- **Your instructions**: For this task, copy the data that follows exactly, keeping every character.

- **Records shown**:

• • • •

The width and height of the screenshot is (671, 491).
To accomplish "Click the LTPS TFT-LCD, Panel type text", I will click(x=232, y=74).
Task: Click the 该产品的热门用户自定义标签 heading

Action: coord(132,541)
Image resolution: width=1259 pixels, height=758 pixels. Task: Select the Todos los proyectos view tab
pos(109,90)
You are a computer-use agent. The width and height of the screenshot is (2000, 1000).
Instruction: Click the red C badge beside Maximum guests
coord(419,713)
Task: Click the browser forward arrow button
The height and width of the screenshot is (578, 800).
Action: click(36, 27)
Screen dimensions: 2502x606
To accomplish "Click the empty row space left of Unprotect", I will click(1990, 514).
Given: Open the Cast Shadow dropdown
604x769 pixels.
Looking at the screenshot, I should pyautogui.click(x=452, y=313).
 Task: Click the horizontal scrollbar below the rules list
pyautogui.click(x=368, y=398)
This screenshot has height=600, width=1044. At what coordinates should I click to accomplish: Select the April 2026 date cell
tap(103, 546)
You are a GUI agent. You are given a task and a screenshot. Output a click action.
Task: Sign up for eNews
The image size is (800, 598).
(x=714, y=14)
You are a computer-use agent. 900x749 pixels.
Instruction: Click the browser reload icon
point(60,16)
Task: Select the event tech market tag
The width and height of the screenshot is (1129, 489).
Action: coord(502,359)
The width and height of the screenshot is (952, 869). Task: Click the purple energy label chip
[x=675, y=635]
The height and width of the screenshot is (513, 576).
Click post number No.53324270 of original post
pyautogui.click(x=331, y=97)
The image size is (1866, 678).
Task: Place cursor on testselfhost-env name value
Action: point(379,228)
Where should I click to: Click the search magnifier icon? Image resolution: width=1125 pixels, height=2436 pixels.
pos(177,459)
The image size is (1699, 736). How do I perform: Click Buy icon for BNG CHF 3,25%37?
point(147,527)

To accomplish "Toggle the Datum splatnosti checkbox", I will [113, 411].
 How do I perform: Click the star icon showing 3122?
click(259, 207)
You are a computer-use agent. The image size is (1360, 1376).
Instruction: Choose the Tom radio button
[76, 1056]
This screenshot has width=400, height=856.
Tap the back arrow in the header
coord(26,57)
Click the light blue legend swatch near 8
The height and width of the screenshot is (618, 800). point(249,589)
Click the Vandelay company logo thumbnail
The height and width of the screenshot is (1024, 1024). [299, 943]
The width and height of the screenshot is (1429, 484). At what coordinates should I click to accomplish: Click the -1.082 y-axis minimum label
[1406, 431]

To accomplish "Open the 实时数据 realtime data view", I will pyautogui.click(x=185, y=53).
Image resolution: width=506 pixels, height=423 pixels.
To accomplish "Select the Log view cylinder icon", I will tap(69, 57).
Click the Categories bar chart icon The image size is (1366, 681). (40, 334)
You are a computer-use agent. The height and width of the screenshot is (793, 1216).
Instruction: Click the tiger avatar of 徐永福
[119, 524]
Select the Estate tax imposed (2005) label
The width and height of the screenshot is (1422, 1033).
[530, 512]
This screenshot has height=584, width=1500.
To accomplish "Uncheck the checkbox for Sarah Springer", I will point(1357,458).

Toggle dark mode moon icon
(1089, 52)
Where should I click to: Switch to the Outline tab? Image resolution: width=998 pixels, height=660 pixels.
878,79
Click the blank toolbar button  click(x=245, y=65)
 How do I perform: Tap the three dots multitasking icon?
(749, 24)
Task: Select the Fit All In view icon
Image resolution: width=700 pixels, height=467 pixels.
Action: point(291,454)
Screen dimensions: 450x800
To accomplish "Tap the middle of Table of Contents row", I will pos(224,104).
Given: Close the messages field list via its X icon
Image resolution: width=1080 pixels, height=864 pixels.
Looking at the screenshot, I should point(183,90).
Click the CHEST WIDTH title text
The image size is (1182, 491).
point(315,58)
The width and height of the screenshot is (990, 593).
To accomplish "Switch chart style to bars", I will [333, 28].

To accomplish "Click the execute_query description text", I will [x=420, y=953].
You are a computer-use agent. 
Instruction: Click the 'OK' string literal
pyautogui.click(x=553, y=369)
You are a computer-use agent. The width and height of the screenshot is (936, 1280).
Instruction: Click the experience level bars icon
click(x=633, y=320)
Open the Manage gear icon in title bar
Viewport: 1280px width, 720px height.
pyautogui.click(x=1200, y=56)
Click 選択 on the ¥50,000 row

• • • •

- **Finished task**:
The width and height of the screenshot is (671, 491).
To accomplish "Click the LTPS TFT-LCD, Panel type text", I will click(x=232, y=74).
Task: Click the 该产品的热门用户自定义标签 heading

Action: coord(132,541)
Image resolution: width=1259 pixels, height=758 pixels. Task: Select the Todos los proyectos view tab
pos(109,90)
You are a computer-use agent. The width and height of the screenshot is (2000, 1000).
Instruction: Click the red C badge beside Maximum guests
coord(419,713)
Task: Click the browser forward arrow button
The height and width of the screenshot is (578, 800).
Action: click(36, 27)
Screen dimensions: 2502x606
To accomplish "Click the empty row space left of Unprotect", I will click(1990, 514).
Given: Open the Cast Shadow dropdown
604x769 pixels.
Looking at the screenshot, I should pyautogui.click(x=452, y=313).
 Task: Click the horizontal scrollbar below the rules list
pyautogui.click(x=368, y=398)
This screenshot has height=600, width=1044. At what coordinates should I click to accomplish: Select the April 2026 date cell
tap(103, 546)
You are a GUI agent. You are given a task and a screenshot. Output a click action.
Task: Sign up for eNews
The image size is (800, 598).
(x=714, y=14)
You are a computer-use agent. 900x749 pixels.
Instruction: Click the browser reload icon
point(60,16)
Task: Select the event tech market tag
The width and height of the screenshot is (1129, 489).
Action: coord(502,359)
The width and height of the screenshot is (952, 869). Task: Click the purple energy label chip
[x=675, y=635]
The height and width of the screenshot is (513, 576).
Click post number No.53324270 of original post
pyautogui.click(x=331, y=97)
The image size is (1866, 678).
Task: Place cursor on testselfhost-env name value
Action: point(379,228)
Where should I click to: Click the search magnifier icon? Image resolution: width=1125 pixels, height=2436 pixels.
pos(177,459)
The image size is (1699, 736). How do I perform: Click Buy icon for BNG CHF 3,25%37?
point(147,527)

To accomplish "Toggle the Datum splatnosti checkbox", I will [113, 411].
 How do I perform: Click the star icon showing 3122?
click(259, 207)
You are a computer-use agent. The image size is (1360, 1376).
Instruction: Choose the Tom radio button
[76, 1056]
This screenshot has width=400, height=856.
Tap the back arrow in the header
coord(26,57)
Click the light blue legend swatch near 8
The height and width of the screenshot is (618, 800). point(249,589)
Click the Vandelay company logo thumbnail
The height and width of the screenshot is (1024, 1024). [299, 943]
The width and height of the screenshot is (1429, 484). At what coordinates should I click to accomplish: Click the -1.082 y-axis minimum label
[1406, 431]

To accomplish "Open the 实时数据 realtime data view", I will pyautogui.click(x=185, y=53).
Image resolution: width=506 pixels, height=423 pixels.
To accomplish "Select the Log view cylinder icon", I will tap(69, 57).
Click the Categories bar chart icon The image size is (1366, 681). (40, 334)
You are a computer-use agent. The height and width of the screenshot is (793, 1216).
Instruction: Click the tiger avatar of 徐永福
[119, 524]
Select the Estate tax imposed (2005) label
The width and height of the screenshot is (1422, 1033).
[530, 512]
This screenshot has height=584, width=1500.
To accomplish "Uncheck the checkbox for Sarah Springer", I will point(1357,458).

Toggle dark mode moon icon
(1089, 52)
Where should I click to: Switch to the Outline tab? Image resolution: width=998 pixels, height=660 pixels.
878,79
Click the blank toolbar button  click(x=245, y=65)
 How do I perform: Tap the three dots multitasking icon?
(749, 24)
Task: Select the Fit All In view icon
Image resolution: width=700 pixels, height=467 pixels.
Action: point(291,454)
Screen dimensions: 450x800
To accomplish "Tap the middle of Table of Contents row", I will pos(224,104).
Given: Close the messages field list via its X icon
Image resolution: width=1080 pixels, height=864 pixels.
Looking at the screenshot, I should point(183,90).
Click the CHEST WIDTH title text
The image size is (1182, 491).
point(315,58)
The width and height of the screenshot is (990, 593).
To accomplish "Switch chart style to bars", I will [333, 28].

To accomplish "Click the execute_query description text", I will [x=420, y=953].
You are a computer-use agent. 
Instruction: Click the 'OK' string literal
pyautogui.click(x=553, y=369)
You are a computer-use agent. The width and height of the screenshot is (936, 1280).
Instruction: Click the experience level bars icon
click(x=633, y=320)
Open the Manage gear icon in title bar
Viewport: 1280px width, 720px height.
pyautogui.click(x=1200, y=56)
Click 選択 on the ¥50,000 row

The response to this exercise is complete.